### Quoted passage:
:::

You're right, florduh, in that many people don't perceive the threat for what it is. And I've found myself unable to convince my professors all. They just think I'm hurt and prejudiced because of my bad experience at hands of the wrong people. Educating Christians is not going to be easy because they stand up for each other. They deny that the greatest calamity of all times--9/11--had anything to do with religion.
Just now someone directed me to a
blog by Arthur Silber that contains some insight re why fundamentalists (and other Christians?) will not examine or question the goodness of their authority figures. The blogger builds on the work of psychologist Alice Miller. the blogger explains that, according to Miller, when the child is raised on a priority of obedience, a genuine and authentic sense of self cannot develop. When no authentic sense of self develops, the person cannot afford to question the goodness of the parent or authority figure, even as an adult.

:::

### Listed records:
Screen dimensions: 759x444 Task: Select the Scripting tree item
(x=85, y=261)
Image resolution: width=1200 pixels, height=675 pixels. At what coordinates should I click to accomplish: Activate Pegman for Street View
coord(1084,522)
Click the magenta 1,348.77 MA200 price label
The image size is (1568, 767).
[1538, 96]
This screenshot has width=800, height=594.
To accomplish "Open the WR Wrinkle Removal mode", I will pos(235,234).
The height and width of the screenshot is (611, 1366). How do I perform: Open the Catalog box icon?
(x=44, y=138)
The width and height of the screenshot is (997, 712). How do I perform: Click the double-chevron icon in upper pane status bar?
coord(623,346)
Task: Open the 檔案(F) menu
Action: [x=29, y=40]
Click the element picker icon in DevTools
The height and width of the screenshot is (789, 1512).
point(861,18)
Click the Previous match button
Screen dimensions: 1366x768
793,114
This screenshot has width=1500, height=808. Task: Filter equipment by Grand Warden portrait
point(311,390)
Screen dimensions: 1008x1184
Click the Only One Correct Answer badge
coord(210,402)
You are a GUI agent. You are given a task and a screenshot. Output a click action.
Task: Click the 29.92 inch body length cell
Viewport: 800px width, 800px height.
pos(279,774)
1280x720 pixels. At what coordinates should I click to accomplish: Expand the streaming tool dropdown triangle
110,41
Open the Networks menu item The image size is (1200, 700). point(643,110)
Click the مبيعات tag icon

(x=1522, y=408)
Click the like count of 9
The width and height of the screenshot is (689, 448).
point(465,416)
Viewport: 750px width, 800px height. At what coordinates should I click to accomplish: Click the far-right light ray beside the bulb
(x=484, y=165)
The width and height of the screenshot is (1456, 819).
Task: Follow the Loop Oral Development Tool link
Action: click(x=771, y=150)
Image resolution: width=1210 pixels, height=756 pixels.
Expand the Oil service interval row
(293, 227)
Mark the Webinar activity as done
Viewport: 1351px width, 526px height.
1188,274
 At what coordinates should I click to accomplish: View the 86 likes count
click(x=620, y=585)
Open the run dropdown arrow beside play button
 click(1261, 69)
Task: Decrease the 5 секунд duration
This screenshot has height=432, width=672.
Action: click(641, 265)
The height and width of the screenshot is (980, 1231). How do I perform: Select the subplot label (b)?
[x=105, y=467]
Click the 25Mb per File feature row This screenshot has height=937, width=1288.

:::

### Directives:
1. In the forum post, whose work does the blogger build on?
2. Extract everything in the forum post from "Just now someone" down to "as an adult.".
The data comes from a different source than the forum post.

### Solutions per task:
1. The blogger builds on the work of psychologist Alice Miller.

2.
Just now someone directed me to a
blog by Arthur Silber that contains some insight re why fundamentalists (and other Christians?) will not examine or question the goodness of their authority figures. The blogger builds on the work of psychologist Alice Miller. the blogger explains that, according to Miller, when the child is raised on a priority of obedience, a genuine and authentic sense of self cannot develop. When no authentic sense of self develops, the person cannot afford to question the goodness of the parent or authority figure, even as an adult.